Your assignment:
Among the records below, one line contains "You are a computer-use agent. This"; copy that line and all that follow it, exactly as written.
──────── Entries supplied
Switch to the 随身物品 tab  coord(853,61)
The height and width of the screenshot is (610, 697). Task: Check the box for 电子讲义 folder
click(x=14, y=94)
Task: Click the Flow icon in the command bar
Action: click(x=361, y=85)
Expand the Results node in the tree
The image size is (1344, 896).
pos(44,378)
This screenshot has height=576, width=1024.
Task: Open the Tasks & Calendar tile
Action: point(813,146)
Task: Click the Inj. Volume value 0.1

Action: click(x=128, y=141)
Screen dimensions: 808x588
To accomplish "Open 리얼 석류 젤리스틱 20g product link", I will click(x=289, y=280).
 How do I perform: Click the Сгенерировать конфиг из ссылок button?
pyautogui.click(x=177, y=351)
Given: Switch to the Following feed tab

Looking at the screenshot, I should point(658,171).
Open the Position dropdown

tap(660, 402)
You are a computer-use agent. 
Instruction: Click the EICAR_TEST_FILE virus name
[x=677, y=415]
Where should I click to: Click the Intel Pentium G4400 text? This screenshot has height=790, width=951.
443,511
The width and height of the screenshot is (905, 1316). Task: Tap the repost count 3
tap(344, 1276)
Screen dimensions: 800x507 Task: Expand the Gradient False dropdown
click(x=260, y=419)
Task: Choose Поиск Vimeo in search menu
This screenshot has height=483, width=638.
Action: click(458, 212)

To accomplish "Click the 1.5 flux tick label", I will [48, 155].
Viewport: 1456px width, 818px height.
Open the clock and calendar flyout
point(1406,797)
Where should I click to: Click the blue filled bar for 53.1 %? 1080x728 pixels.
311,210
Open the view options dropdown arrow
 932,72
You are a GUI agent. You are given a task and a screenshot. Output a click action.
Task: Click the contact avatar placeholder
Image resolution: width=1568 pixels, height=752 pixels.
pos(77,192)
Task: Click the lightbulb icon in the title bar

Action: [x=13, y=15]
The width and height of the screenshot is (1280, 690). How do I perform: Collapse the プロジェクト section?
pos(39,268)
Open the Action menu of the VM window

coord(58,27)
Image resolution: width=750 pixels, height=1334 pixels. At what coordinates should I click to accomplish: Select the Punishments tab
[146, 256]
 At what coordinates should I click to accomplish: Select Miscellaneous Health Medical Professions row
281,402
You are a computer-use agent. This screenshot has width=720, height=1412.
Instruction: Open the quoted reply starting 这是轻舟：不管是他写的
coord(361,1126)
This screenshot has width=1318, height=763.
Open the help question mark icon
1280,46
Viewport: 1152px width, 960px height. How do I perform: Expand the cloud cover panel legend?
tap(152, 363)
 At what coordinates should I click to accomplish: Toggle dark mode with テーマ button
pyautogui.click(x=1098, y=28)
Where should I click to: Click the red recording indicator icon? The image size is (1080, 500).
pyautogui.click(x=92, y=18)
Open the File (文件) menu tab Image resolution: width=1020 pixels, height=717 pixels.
────────────────
Task response:
You are a computer-use agent. This screenshot has width=720, height=1412.
Instruction: Open the quoted reply starting 这是轻舟：不管是他写的
coord(361,1126)
This screenshot has width=1318, height=763.
Open the help question mark icon
1280,46
Viewport: 1152px width, 960px height. How do I perform: Expand the cloud cover panel legend?
tap(152, 363)
 At what coordinates should I click to accomplish: Toggle dark mode with テーマ button
pyautogui.click(x=1098, y=28)
Where should I click to: Click the red recording indicator icon? The image size is (1080, 500).
pyautogui.click(x=92, y=18)
Open the File (文件) menu tab Image resolution: width=1020 pixels, height=717 pixels.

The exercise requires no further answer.